From time to time I have seen machine-parsable databases of instructions. If it is the case that you can get LLVM to do what you want by listing every possible instruction except yours, then the solution is find one of those and write a small Python script to spit out the big block of boring code for you.

My Blog
Twitter: @ajhicks1992

2024-03-20 01:12:02

I’m not familiar with this specific topic, but this reminds me of a school assignment I failed in middle school. We got 16 questions. 15 of them were absolutely ridiculous, and question 16 was a statement that basically boiled down to "Ignore questions 1 through 15." I failed because I didn’t get the hint.

Could your teacher intentionally be giving you a ridiculous assignment to test you on whether or not you'll actually do it, with the goal of improving critical thinking skills? Maybe you're supposed to question them on this one.

I hope this was helpful.

Discord: dangero#0750
Steam: dangero2000
TWITCH
YOUTUBE and YOUTUBE DISCORD SERVER

2024-03-20 01:38:16

No, it's of reasonable difficulty.  If and only if the professor is like "you're modifying gcc 10 look here here and here".  But if there's no plan other than meh go figure it out...shrug. Don't think it's a trick personally. Think the professor is just one of those dicks who doesn't believe in giving out 100s.

My Blog
Twitter: @ajhicks1992

2024-03-20 03:16:40 (edited by Ethin 2024-03-20 03:18:13)

Yeah asking you to modify a compiler without providing you any assistance or information is absolutely insane. Modern compilers are crazy complicated. Messing around with a compiler like TCC or LCC would be easier but it's questionable whether he'd accept that since he clearly expects you to be a master of compiler engineering and ancient codebases that are 20-30 years old and have a ton of technical debt. I'd just take the hit if I were you. Not even my professors were that evil.

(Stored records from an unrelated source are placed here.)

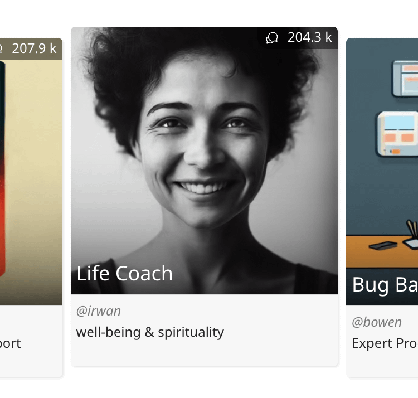Select the Life Coach title text
The width and height of the screenshot is (418, 398).
[x=124, y=273]
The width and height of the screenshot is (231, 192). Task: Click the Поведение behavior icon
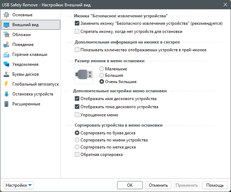tap(6, 45)
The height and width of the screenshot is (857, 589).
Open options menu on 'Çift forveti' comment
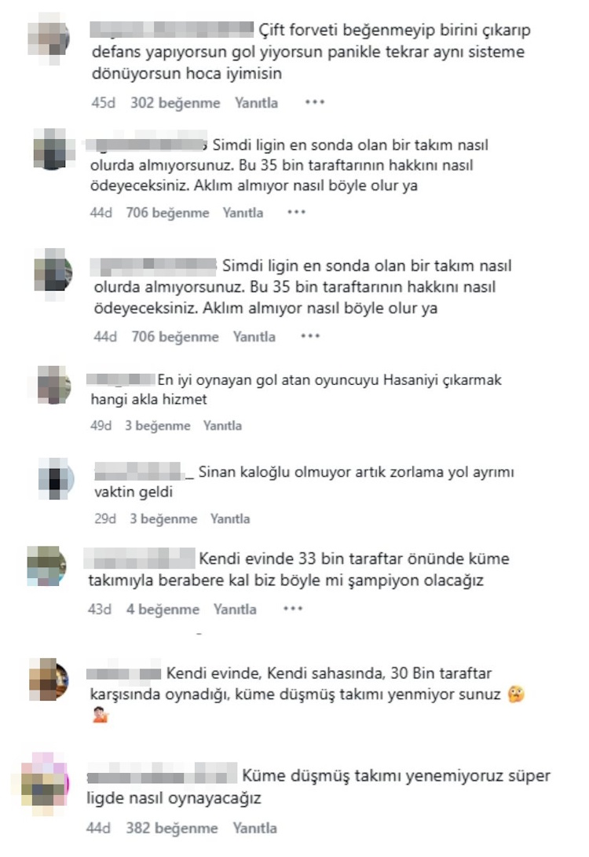tap(315, 102)
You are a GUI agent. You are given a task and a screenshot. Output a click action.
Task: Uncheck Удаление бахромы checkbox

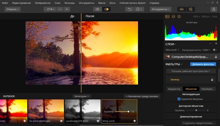pos(179,99)
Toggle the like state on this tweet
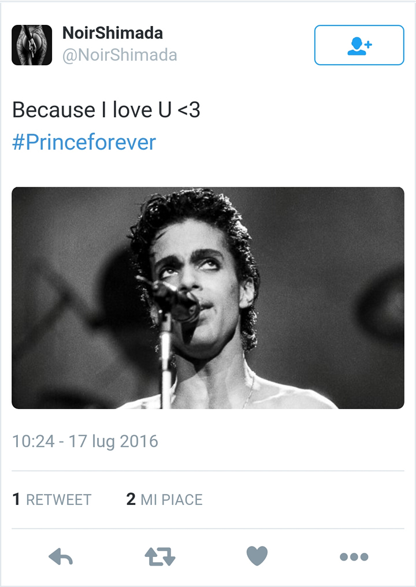 coord(256,557)
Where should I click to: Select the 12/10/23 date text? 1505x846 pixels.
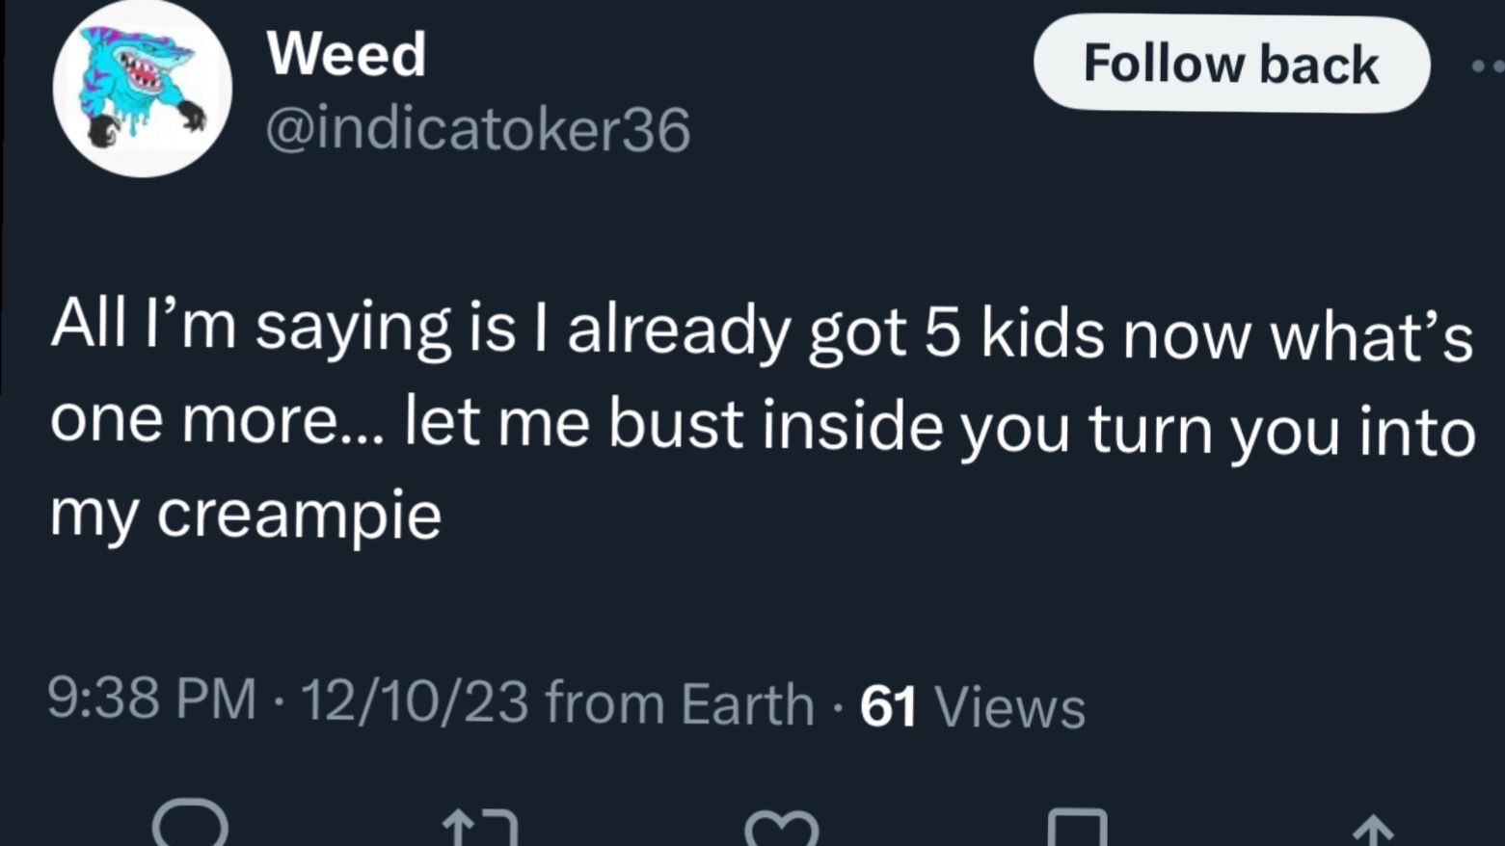415,701
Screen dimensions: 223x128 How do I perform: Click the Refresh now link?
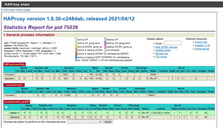coord(162,53)
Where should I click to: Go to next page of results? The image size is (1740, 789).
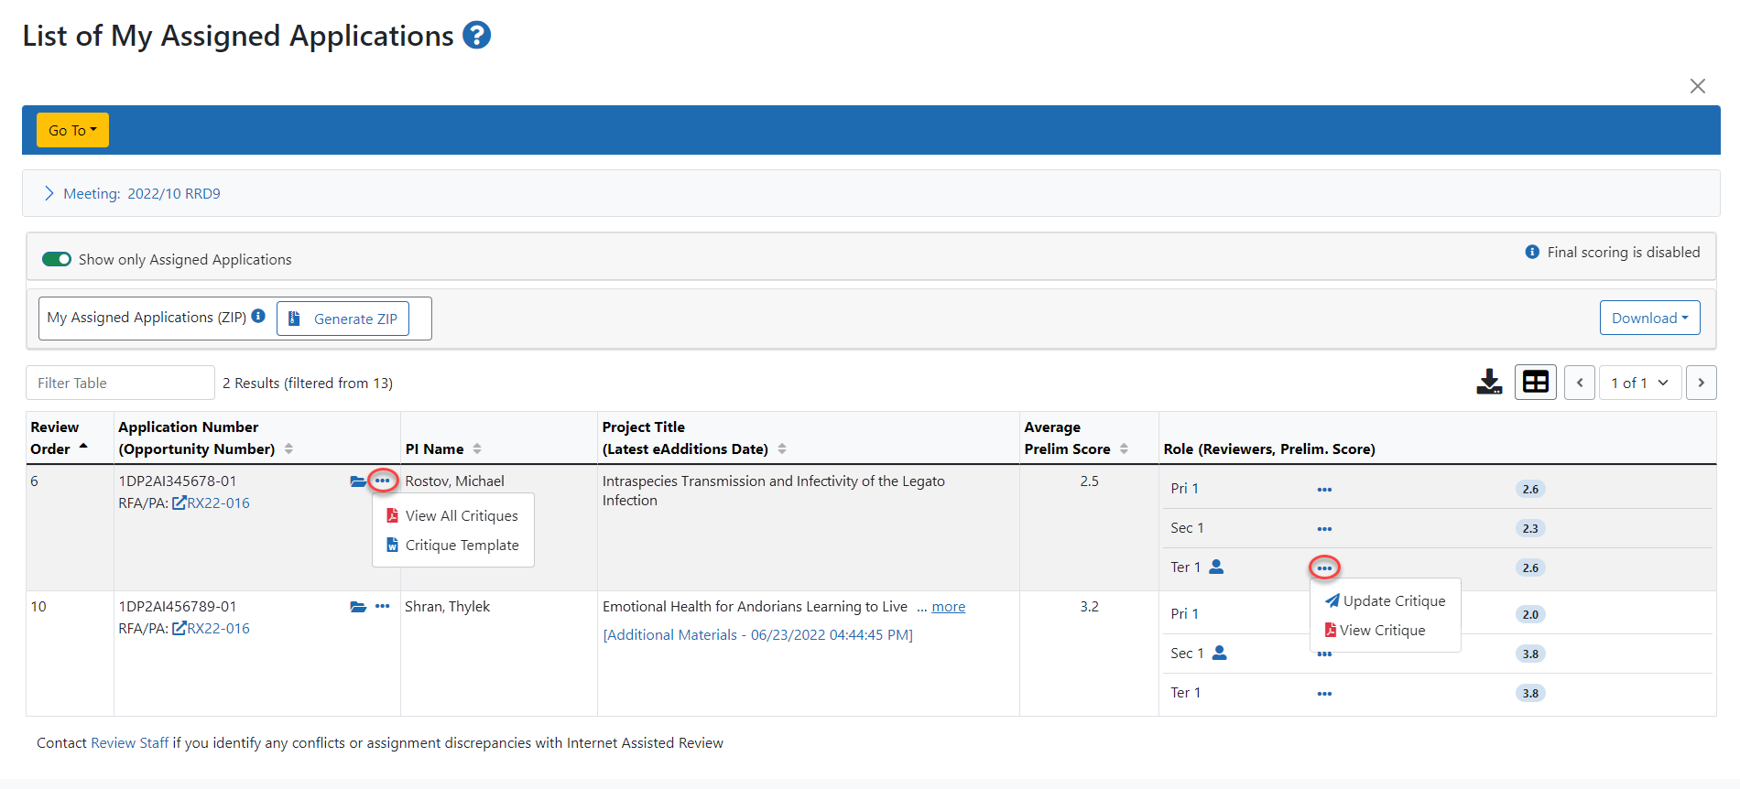click(x=1701, y=383)
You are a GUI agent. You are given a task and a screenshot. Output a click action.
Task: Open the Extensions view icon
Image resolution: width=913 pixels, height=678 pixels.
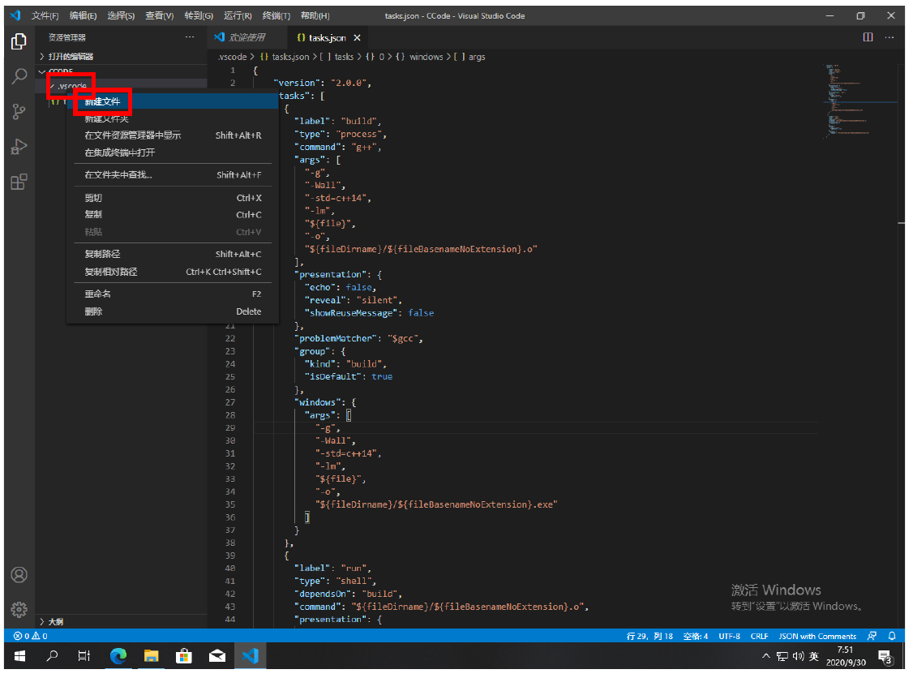(19, 182)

"On two occasions I have been asked [by members of Parliament!]: 'Pray, Mr. Babbage, if you put into the machine wrong figures, will the right answers come out ?' I am not able rightly to apprehend the kind of confusion of ideas that could provoke such a question."    — Charles Babbage.
My Github

2024-03-21 07:38:59

hello,
at least clang is newer than gcc if the modification is the case
but you might write a new architecture for it I suppose.
pick one of its architectures (I suppose arm in your case), modify it not to spit other instructions (except yours) and then you need to modify llvm IR as per your arch.
maybe your other bet is to use its pass manager? (I suppose you need to do a huge set of optimizations by your own as the list is huge and you need to modify them).
really I was not into llvm internals, and my answers can be wrong.
but in case of yours, you have a lot to do as those internals are very hard to modify.
if clang is your option and your professor accepts it, instead of modifying gcc go for it. maybe you can create a new arch for llvm and use it as the basis of your machine arch.